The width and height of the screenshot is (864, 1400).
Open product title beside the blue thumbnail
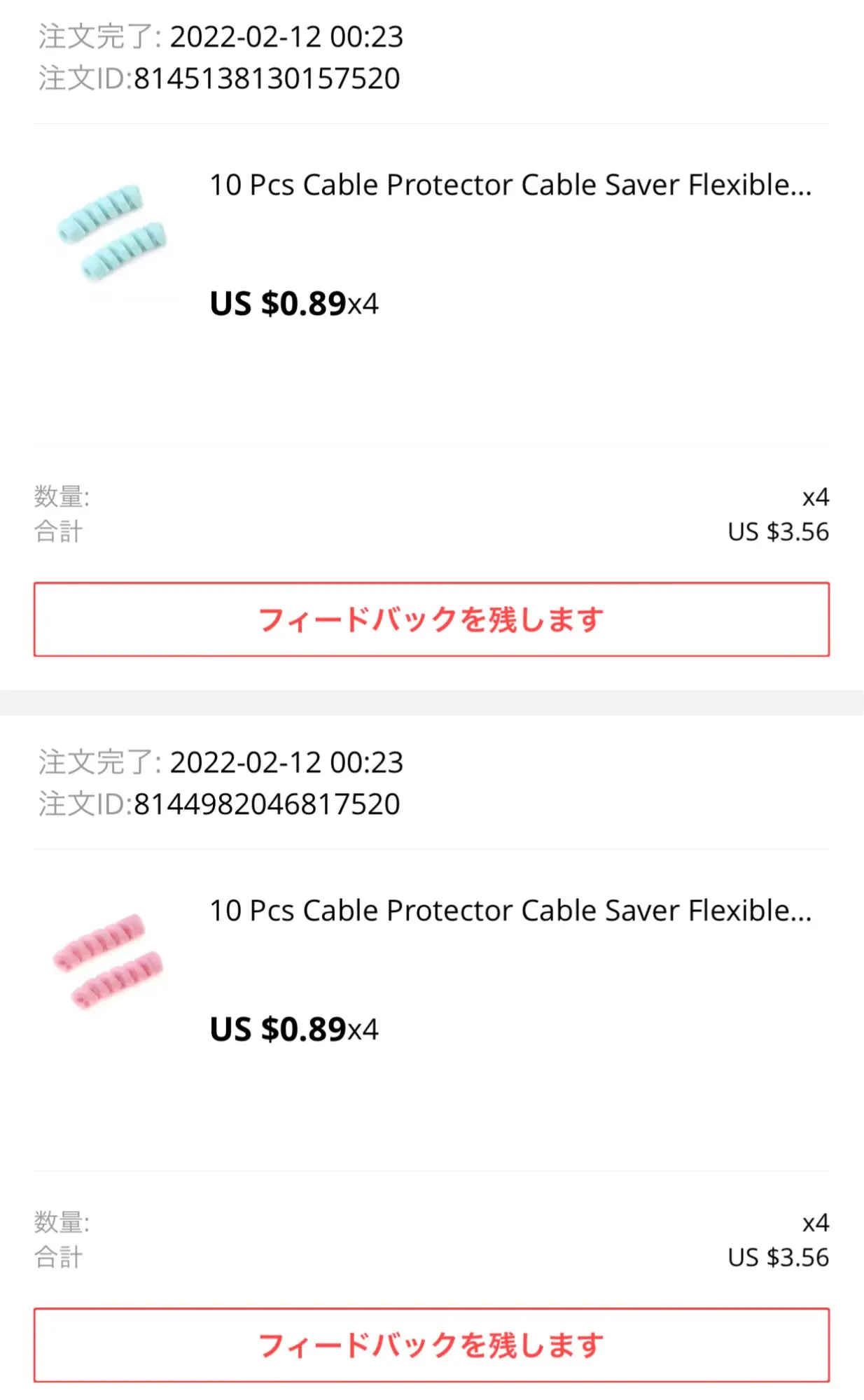coord(510,185)
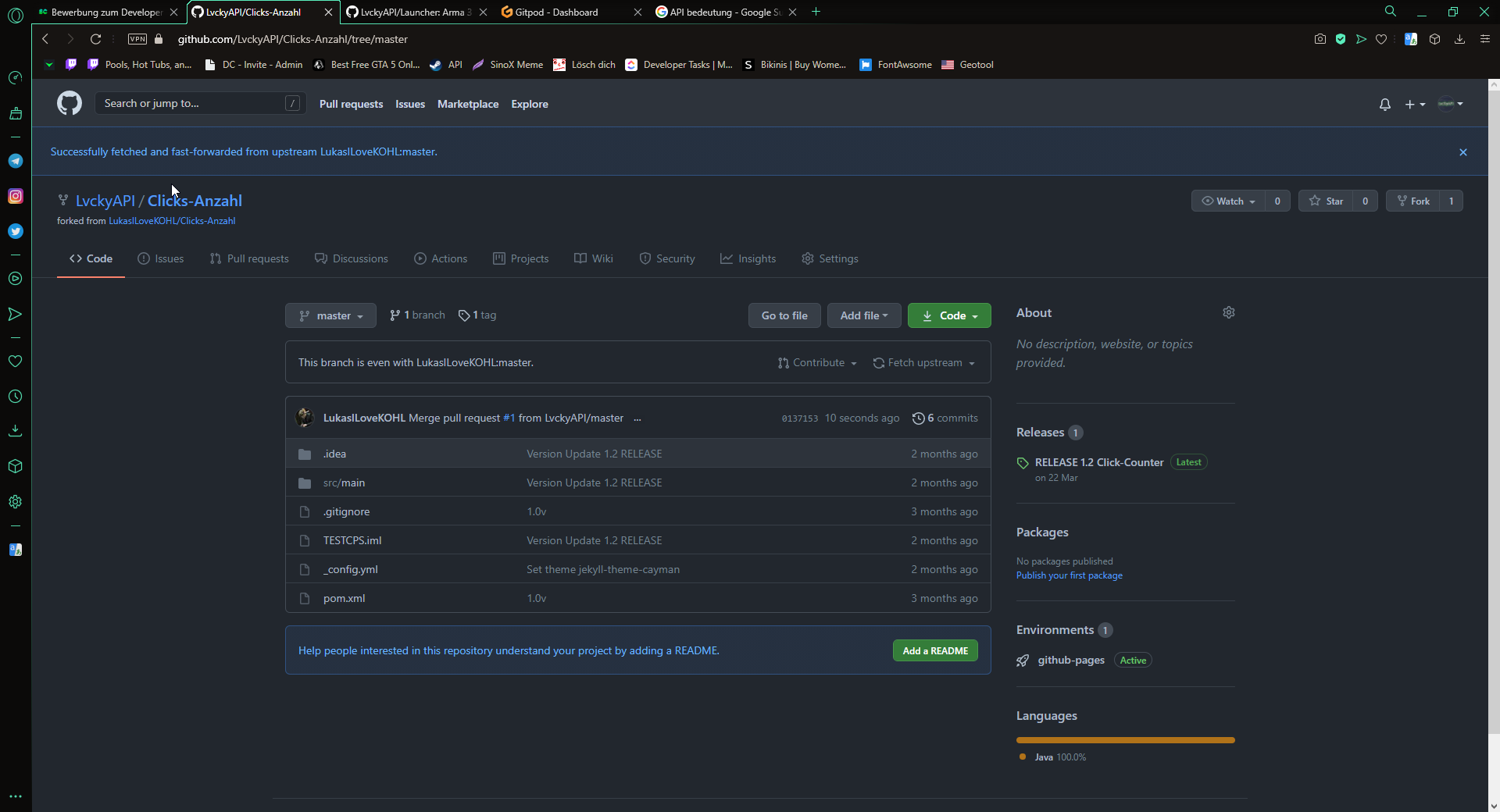Dismiss the fetched upstream success banner
The image size is (1500, 812).
pos(1462,152)
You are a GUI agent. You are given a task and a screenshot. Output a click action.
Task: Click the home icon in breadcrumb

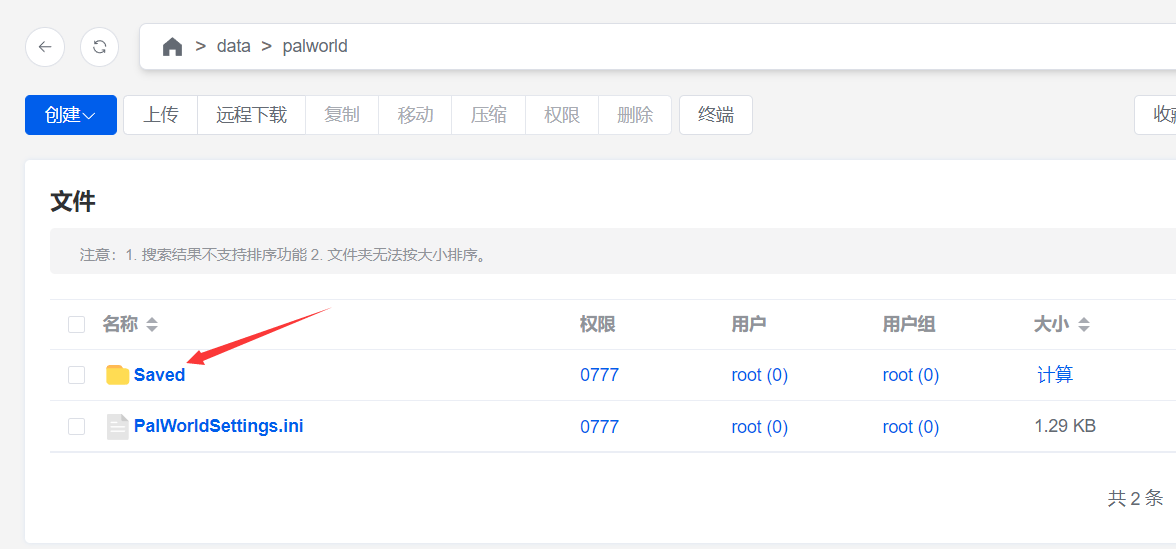point(172,47)
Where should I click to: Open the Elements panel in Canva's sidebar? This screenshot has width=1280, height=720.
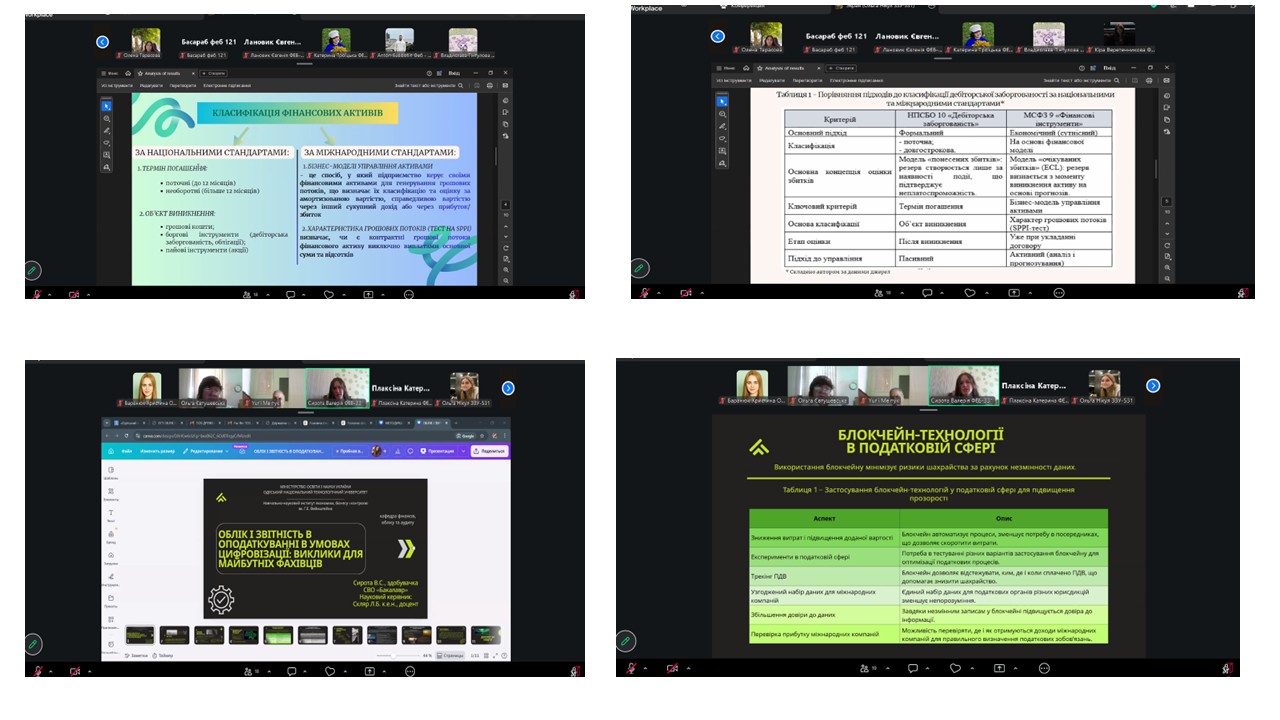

━━━━━━━━━━━━━━━━━━━━━━━━━━━━━━

With the images omitted, repeat all the data word for word.

Answer to this exercise
The width and height of the screenshot is (864, 1400).
Open product title beside the blue thumbnail
coord(510,185)
Dismiss the fetched upstream success banner
The image size is (1500, 812).
pos(1462,152)
You are a GUI agent. You are given a task and a screenshot. Output a click action.
Task: Click the home icon in breadcrumb

point(172,47)
Where should I click to: Open the Elements panel in Canva's sidebar? This screenshot has width=1280, height=720.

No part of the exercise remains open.